User returned with wrong identity (not belonging to current Connection)

I have a setup where I have multiple Connections pointing to different custom databases. It seems like the users in one Connection is ignored. This is setup like this, because I have multiple environments, in this case: Staging and Production.

I fell over an issue when refreshing a token for some users. The user gets authenticated for the Production Connection, and gets the JWT (id_token, refresh_token, access_token). Then later when requesting a new JWT by using the refresh_token the returned id_token and access_token doesn’t belong to Production connection but the Staging connection.

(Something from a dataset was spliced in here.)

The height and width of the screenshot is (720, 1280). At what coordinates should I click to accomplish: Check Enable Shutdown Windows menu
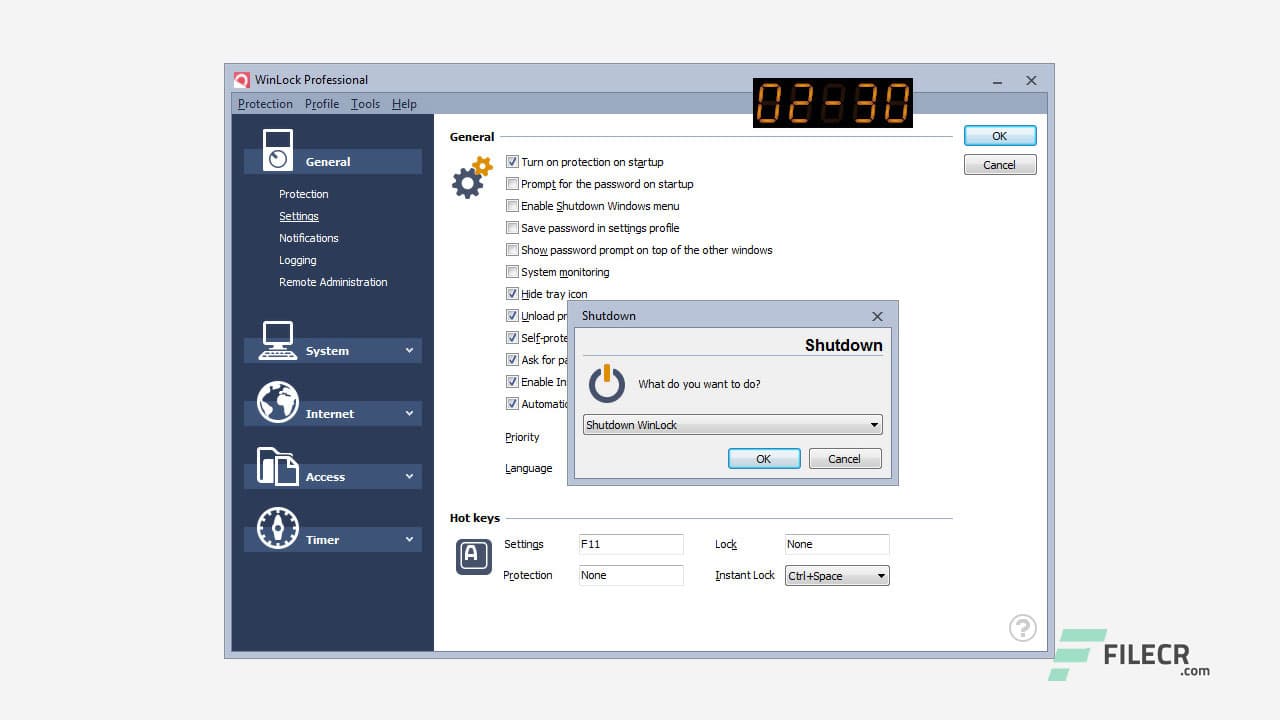tap(512, 206)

This is also re-produceable in the Auth0 Dashbard. When I search for a user with the same username in both environments, two things happen. - On mouse over, the user details link is exactly the same for both Connections. - On the user details page, even when clicking the user for Production Connection, the User Details page shows that the users identity is Staging.

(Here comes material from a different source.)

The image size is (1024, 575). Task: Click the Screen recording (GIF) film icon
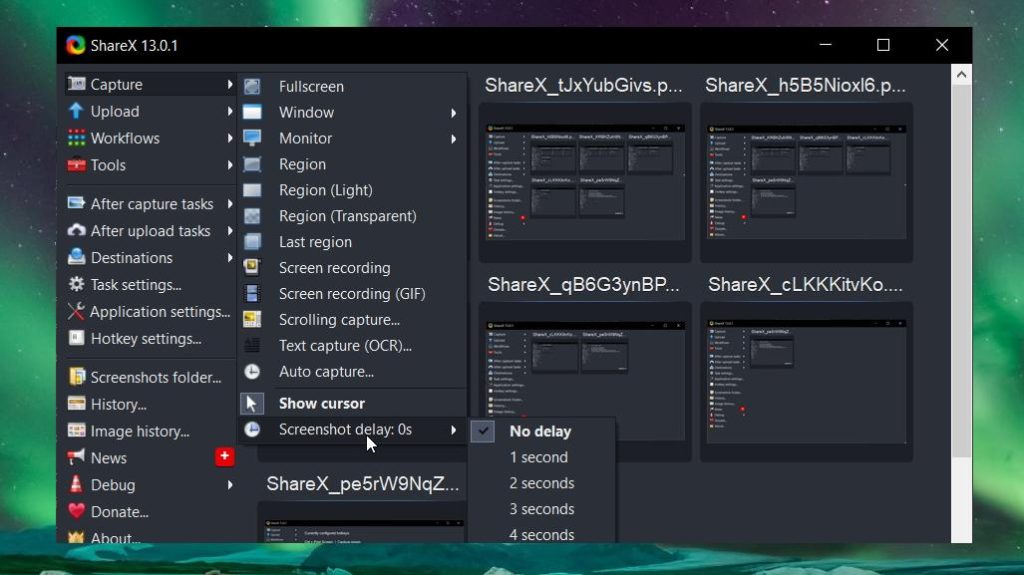[252, 294]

So my question is: is this intentional?

I thought that each Connection was separate and users could exist in both with different details attached to their profile.

Images attached as examples. (Second image is when clicked on the Production user)


There’s a few things worth mentioning here; the most important is that by default with regular database connections each user will receive a tenant/domain wide unique user identifier. However, with a custom database connection you (the custom database scripts) are responsible to ensure that the user identifier is unique across connections. A simple approach would be to use a unique prefix per each connection.

Based on what you describe it sounds like both users were using the same user identifier so the custom database connections did not meet the uniqueness requirement.

Finally, you mention you’re using separate connection in order to have a distinction between production and staging. Although connections give some degree of isolation between users, the recommended approach for having a development or staging environment would be to use a completely different tenant/domain; see more information about this at: Set Up Multiple Environments

Thanks @jmangelo - I was unaware of the uniqueness requirement. I’ll update my scripts with a prefix as you mentioned.